Work request -
From the line containing "Viewport: 1080px width, 582px height." to the final line of the entries, copy each line exactly. Pictures stay out.

Recorded data -

++++

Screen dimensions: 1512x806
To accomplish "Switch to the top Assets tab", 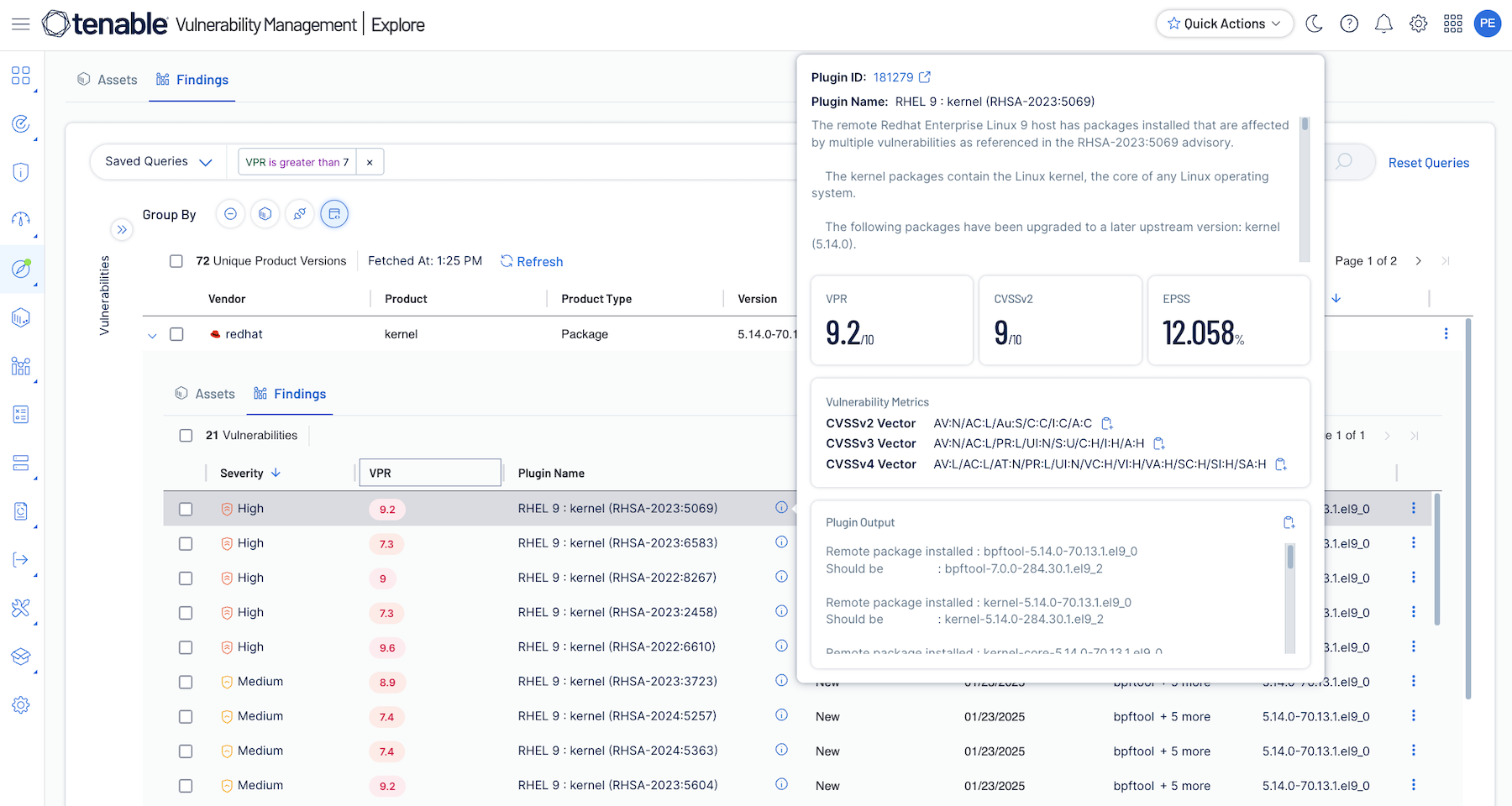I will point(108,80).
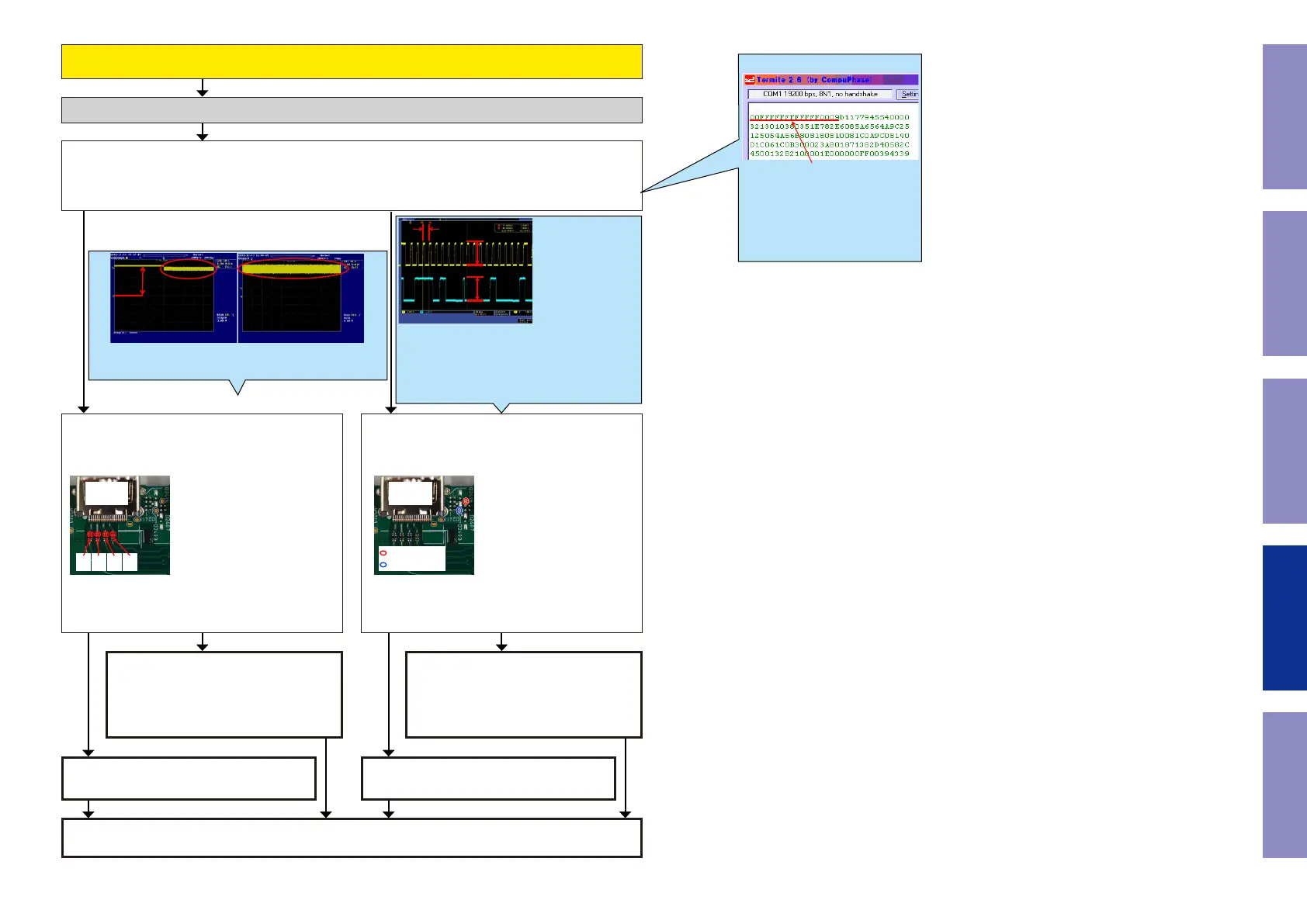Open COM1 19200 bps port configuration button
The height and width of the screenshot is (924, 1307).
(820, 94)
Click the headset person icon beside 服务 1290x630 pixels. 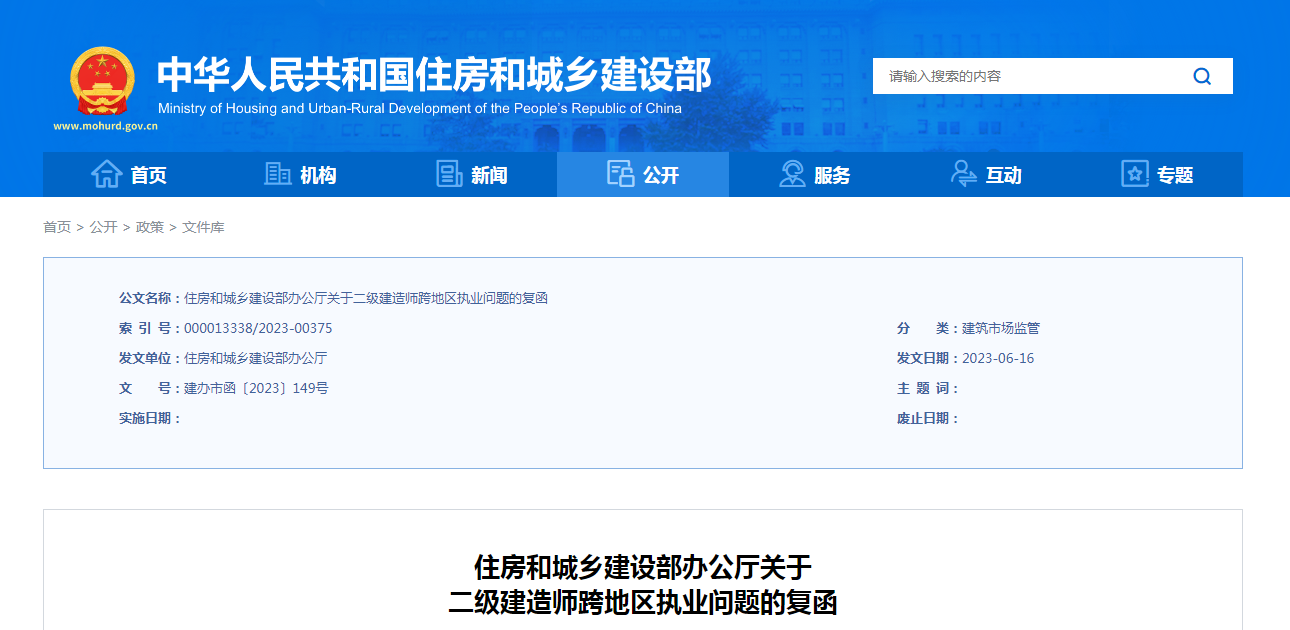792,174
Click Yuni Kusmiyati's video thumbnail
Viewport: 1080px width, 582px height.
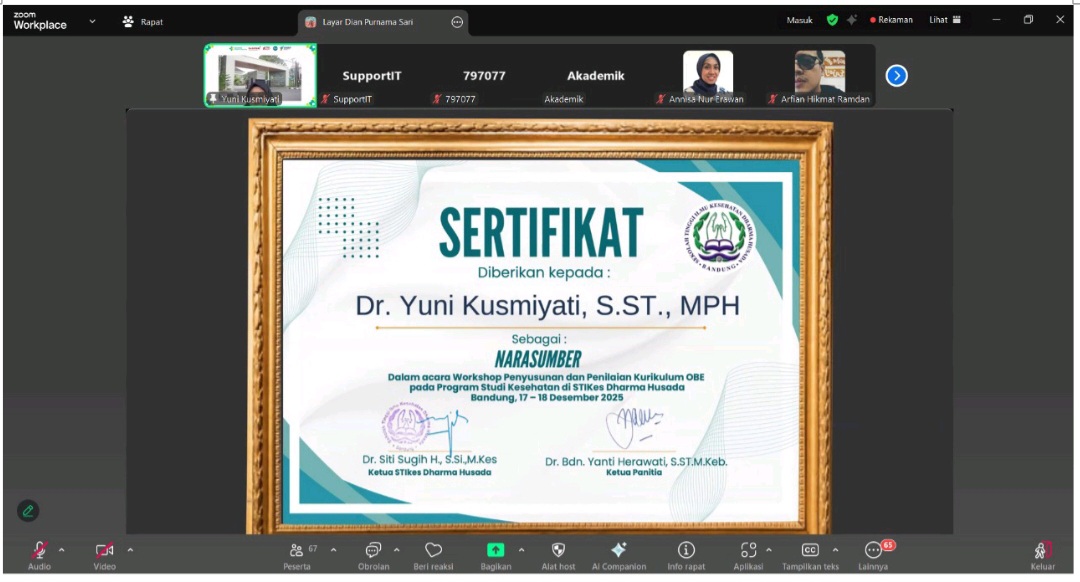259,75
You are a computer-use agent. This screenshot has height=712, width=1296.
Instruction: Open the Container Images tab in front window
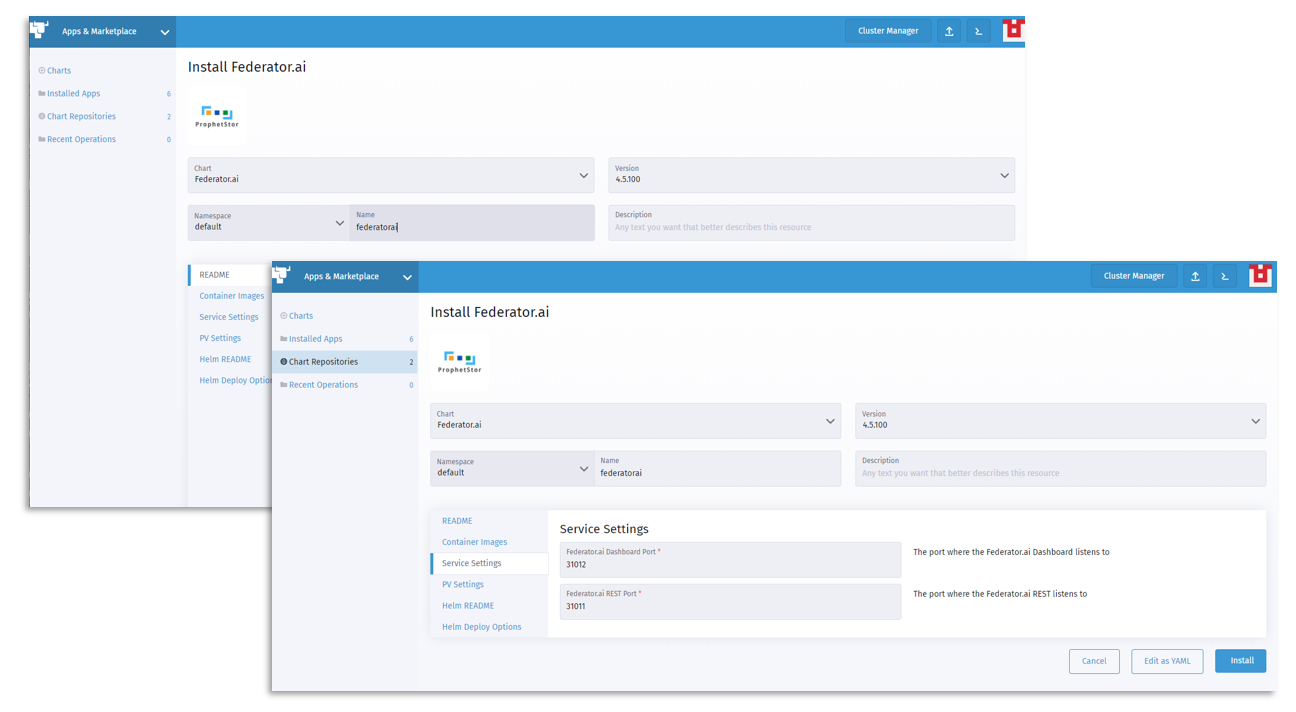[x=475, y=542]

++++

Finished task -
Viewport: 1080px width, 582px height.
259,75
You are a computer-use agent. This screenshot has height=712, width=1296.
Instruction: Open the Container Images tab in front window
[x=475, y=542]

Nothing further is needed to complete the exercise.